2.) Surgical extractions involve the removal of teeth that cannot be easily accessed, either because they have broken under the gum line or because they have not erupted fully. Surgical extractions almost always require an incision. In a surgical extraction the doctor may elevate the soft tissues covering the tooth and bone and may also remove some of the overlying and/or surrounding jawbone tissue with a drill or osteotome. Frequently, the tooth may be split into multiple pieces to facilitate its removal. Surgical extractions are usually performed under a general anaesthetic.

Simple Extraction

To extract a tooth, your dentist first administers a local anaesthetic in the area. Next, he firmly places extraction forceps over the crown of the tooth. He manually loosens the tooth, and then removes it. This is the most basic method of tooth extraction. Alternatively, he places an elevator between the tooth and the tooth socket, and carefully levers the tooth out.
However, sometimes it is impossible to remove a tooth using these methods, and then surgical intervention is required. Under local or general anaesthetic, the gum is cut over the relevant area, and the bone exposed. A section of bone is then removed to expose the root of the tooth, which is removed. Finally, the gum is stitched back together again.

What can I Expect After an Extraction?

It is critical to keep the area clean and prevent infection immediately following the removal of a tooth. Your dentist will ask you to bite down gently on a piece of dry, sterile gauze, which you must keep in place for up to 30 to 45 minutes to limit bleeding while clotting takes place. For the next 24 hours, you shouldn’t smoke, rinse your mouth vigorously, or clean the teeth next to the extraction site.

Sterile gauze to be placed at the extracted socket to stop bleeding

A certain amount of pain and discomfort is to be expected following an extraction. In some cases, your dentist will recommend a pain killer or prescribe one for you. It may help to apply an ice pack to the face for 15 minutes at a time. You may also want to drink through a straw, limit strenuous activity, and avoid hot liquids. The day after the extraction, your dentist may suggest that you begin gently rinsing your mouth with warm salt water (do not swallow the water). Under normal circumstances, discomfort should lessen within three days to two weeks. If you have prolonged or severe pain, swelling, bleeding or fever, call your dentist at once.

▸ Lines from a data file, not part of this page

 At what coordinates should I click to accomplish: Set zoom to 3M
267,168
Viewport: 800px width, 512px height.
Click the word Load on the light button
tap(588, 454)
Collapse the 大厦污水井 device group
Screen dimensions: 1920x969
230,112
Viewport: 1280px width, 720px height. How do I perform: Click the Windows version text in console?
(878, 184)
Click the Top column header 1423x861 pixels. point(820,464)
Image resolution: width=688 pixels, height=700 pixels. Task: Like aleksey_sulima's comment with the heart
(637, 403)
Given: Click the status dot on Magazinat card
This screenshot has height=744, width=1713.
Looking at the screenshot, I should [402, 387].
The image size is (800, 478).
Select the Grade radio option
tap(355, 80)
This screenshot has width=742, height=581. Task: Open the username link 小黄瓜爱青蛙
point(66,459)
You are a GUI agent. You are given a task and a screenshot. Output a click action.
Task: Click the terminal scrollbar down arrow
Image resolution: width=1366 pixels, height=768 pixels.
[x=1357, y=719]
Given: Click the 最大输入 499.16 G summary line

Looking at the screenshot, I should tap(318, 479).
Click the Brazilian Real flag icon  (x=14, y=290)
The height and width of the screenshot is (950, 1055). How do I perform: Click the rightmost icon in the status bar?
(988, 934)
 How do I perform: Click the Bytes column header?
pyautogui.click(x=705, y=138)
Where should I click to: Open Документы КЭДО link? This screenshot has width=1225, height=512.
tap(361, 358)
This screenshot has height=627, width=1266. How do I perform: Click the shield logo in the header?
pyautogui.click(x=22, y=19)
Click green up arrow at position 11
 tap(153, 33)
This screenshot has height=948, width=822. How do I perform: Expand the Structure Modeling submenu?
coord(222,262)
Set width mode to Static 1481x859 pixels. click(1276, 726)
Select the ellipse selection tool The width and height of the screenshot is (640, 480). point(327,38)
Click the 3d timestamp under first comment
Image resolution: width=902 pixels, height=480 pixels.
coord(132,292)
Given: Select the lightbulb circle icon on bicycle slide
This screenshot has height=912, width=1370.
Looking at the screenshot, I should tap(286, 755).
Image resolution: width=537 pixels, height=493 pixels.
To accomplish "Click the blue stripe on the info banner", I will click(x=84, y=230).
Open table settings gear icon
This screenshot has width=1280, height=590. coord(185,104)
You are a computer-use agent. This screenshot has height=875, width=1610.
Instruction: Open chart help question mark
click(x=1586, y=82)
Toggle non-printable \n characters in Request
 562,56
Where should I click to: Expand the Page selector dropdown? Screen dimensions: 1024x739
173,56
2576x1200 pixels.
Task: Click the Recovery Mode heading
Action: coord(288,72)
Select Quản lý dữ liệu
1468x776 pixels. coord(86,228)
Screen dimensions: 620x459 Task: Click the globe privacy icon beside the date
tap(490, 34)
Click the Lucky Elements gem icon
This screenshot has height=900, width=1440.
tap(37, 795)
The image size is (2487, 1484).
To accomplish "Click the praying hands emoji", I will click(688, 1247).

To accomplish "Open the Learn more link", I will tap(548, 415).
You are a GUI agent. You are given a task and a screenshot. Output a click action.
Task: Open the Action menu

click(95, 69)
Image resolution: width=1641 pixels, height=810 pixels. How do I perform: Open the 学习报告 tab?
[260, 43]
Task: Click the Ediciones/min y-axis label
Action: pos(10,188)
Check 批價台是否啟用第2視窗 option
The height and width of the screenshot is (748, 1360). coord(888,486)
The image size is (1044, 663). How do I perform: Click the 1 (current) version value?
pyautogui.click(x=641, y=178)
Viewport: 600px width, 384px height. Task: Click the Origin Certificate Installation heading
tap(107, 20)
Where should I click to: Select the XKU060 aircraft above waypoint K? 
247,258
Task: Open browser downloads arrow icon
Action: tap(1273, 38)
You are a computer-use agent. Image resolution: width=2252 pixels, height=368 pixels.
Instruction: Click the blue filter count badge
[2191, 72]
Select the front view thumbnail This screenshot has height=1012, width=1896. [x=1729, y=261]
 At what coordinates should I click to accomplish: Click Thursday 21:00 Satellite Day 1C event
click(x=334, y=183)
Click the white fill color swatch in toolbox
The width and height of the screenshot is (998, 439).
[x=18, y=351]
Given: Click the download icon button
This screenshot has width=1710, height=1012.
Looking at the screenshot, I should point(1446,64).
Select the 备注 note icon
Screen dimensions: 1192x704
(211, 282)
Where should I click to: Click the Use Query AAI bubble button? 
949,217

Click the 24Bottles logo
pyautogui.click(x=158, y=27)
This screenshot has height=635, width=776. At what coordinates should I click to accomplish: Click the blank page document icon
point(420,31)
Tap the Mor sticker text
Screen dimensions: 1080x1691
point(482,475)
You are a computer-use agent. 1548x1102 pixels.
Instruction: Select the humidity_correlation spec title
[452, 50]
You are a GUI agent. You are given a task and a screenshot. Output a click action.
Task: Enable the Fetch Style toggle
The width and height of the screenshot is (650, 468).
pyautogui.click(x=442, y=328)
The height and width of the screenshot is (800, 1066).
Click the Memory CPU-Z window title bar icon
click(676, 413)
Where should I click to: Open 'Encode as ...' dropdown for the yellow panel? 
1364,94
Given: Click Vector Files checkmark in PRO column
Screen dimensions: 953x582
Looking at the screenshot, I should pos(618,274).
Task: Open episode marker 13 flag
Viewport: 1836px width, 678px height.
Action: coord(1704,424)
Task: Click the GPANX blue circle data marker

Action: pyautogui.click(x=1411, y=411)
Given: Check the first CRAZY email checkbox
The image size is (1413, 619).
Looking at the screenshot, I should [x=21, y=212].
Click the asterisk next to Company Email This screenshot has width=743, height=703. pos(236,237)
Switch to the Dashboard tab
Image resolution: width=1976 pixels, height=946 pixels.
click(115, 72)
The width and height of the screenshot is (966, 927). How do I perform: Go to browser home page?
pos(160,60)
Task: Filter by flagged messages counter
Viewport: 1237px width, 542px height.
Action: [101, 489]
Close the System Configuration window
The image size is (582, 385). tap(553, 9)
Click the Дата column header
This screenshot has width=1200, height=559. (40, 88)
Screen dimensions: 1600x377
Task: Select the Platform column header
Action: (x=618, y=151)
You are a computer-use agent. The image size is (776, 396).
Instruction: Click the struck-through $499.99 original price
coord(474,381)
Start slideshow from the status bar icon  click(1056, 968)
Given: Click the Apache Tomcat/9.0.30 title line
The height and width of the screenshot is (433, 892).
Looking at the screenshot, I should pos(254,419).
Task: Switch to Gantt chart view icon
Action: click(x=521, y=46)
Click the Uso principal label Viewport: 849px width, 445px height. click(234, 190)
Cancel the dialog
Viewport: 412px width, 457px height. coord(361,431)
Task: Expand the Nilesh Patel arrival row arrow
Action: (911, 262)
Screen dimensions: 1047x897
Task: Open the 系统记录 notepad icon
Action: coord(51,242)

Instructions after tooth extraction

These are the instruction usually given to reduce complication such as excessive bleeding or infection after extraction:

  1. Please don’t spit or rinse after extraction for today.
  2. Make sure to bite gauze which ha s been placed over the extracted socket.
  3. Please bite the gauze for 30 minutes to allow bleeding ceased.
  4. Please not to change gauze too often.
  5. Take pain killer given if painful.
  6. Avoid taking food or drink which is too hot.
  7. If socket still bleeds; not to be too worry. You can rinse gently with some cold water.
  8. You can brush your teeth but gently and avoid the extraction site.
  9. On the following day, rinse with salt water.